> [TRY IT] Lines after the one containing "[Fullscreen] (225, 1030)" are to be omitted; print exactly each line from the start of the records up to and including it.

[[ PROVIDED RECORDS open ]]

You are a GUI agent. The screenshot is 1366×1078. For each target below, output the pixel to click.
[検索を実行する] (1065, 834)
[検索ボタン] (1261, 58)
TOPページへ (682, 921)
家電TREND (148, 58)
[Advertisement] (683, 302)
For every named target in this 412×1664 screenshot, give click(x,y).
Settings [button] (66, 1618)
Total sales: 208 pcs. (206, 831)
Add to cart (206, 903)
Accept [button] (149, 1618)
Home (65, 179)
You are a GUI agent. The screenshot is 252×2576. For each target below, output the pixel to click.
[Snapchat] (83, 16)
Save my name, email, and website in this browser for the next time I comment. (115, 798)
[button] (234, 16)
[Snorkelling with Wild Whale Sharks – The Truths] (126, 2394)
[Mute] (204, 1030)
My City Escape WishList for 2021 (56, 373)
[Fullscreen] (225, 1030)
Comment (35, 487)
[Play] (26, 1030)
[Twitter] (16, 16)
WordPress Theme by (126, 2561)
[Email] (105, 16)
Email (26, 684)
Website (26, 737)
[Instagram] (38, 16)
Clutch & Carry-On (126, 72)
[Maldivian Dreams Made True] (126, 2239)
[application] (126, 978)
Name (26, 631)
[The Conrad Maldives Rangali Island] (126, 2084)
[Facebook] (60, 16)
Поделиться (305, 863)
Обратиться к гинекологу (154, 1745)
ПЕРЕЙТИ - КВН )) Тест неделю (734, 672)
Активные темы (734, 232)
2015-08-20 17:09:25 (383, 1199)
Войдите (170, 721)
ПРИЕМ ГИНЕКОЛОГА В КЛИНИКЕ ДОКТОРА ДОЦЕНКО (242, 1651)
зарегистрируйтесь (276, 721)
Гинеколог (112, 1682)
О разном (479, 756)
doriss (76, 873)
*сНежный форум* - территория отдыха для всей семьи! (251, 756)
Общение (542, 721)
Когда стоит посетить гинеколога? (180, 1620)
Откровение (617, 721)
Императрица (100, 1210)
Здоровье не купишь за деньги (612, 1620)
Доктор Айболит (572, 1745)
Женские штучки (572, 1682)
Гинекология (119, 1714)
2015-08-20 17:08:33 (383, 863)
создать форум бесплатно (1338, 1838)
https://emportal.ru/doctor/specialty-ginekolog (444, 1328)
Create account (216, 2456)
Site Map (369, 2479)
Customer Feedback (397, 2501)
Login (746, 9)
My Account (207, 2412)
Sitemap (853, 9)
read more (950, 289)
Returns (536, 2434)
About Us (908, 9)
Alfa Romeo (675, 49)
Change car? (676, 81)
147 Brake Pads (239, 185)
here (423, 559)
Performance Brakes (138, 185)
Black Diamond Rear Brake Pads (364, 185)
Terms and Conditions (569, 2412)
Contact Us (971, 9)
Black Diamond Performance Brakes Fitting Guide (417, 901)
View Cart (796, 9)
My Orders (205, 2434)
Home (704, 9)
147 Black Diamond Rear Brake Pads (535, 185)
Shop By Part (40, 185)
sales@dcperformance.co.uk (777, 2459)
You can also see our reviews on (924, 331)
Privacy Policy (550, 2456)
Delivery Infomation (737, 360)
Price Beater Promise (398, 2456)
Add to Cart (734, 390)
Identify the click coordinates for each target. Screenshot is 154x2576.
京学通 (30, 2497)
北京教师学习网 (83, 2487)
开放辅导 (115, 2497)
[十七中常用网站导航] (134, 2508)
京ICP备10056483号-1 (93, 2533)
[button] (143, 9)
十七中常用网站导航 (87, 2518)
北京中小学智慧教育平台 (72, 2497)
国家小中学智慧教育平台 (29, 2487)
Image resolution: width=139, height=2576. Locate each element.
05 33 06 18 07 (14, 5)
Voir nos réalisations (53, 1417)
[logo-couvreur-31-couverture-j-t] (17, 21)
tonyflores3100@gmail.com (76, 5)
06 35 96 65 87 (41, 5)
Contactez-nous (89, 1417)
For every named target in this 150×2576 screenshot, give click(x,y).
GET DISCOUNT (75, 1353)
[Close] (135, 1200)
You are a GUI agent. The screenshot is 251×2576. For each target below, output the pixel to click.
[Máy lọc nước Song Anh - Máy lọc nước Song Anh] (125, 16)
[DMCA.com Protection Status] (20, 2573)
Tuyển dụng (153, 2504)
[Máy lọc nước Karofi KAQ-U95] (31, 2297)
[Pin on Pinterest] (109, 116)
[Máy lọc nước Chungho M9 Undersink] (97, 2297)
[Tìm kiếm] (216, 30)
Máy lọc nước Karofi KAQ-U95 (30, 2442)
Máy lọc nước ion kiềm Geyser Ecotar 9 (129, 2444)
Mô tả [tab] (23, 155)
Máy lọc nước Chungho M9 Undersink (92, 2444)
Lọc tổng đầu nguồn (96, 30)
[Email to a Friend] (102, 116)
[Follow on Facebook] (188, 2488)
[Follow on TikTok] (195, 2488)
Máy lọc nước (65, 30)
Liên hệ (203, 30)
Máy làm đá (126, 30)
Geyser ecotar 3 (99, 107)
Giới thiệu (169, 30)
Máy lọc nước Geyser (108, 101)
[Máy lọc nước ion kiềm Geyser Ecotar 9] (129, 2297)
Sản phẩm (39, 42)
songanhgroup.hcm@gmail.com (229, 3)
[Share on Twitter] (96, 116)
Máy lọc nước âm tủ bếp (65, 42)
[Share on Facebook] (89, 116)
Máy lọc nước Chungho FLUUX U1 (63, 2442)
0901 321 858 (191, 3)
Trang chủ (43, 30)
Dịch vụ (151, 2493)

[[ PROVIDED RECORDS closed ]]

> [REPLY]
You are a GUI agent. The screenshot is 1366×1078. For each target below, output the pixel to click.
[検索を実行する] (1065, 834)
[検索ボタン] (1261, 58)
TOPページへ (682, 921)
家電TREND (148, 58)
[Advertisement] (683, 302)
For every named target in this 412×1664 screenshot, give click(x,y).
Settings [button] (66, 1618)
Total sales: 208 pcs. (206, 831)
Add to cart (206, 903)
Accept [button] (149, 1618)
Home (65, 179)
You are a GUI agent. The screenshot is 252×2576. For each target below, output the pixel to click.
[Snapchat] (83, 16)
Save my name, email, and website in this browser for the next time I comment. (115, 798)
[button] (234, 16)
[Snorkelling with Wild Whale Sharks – The Truths] (126, 2394)
[Mute] (204, 1030)
My City Escape WishList for 2021 (56, 373)
[Fullscreen] (225, 1030)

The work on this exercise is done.